Jace Wiggins, a 9-year-old fourth-grade student, was honored by his school after performing the Heimlich Maneuver to save the life of a classmate. According to WMAR 2 News, the event happened on June 12 during a class party at Leith Walk Elementary School.
Wiggins stated that his classmate was drinking water when he realized she was upset. Following his discovery of what was wrong, the quick-thinking pupil sprang into action.
“I was kind of scared, but I just got behind her and did the Heimlich Maneuver,” Wiggins, who was 7 years old when he learned the maneuver, said.

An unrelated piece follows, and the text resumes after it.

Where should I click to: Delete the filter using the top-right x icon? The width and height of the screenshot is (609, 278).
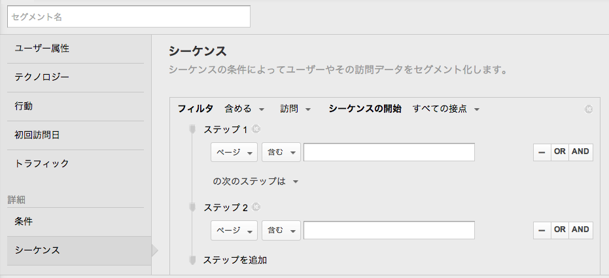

The 9-year-old also remembered his classmate chewing on a cap and drinking water when it fell. “We were just having fun listening to music in the music room.” She went to get a drink of water, and the next thing he knew, she was chewing on a cap and drinking water, and it had to have gone down,” he recalled.
After executing the maneuver three times, the fourth grader stated the cap eventually came out. “When she was gasping for air and trying to get out what she was saying, she was trying to say help, but we couldn’t understand what she was saying, but I kind of heard it.”
Besides teaching her son how to perform the life-saving maneuver, Wiggins’ mother, Charlie Gilliam, also taught him how to do CPR. “Cardiac arrest is something that it doesn’t have a face, it doesn’t have an age limit so I think that it’s very important and imperative to have everyone around you just know,” Gilliam, who is a certified instructor, said.
She also mentioned how pleased she was of her son. “He called, and then the school called and said your son saved someone’s life, and I think his adrenaline was rushing, and I’m like what do you mean you did all of this, and he said I just did it,” she told WMAR 2 News.
This summer, Wiggins will assist his mother in organizing classes to educate children how to conduct CPR and AED.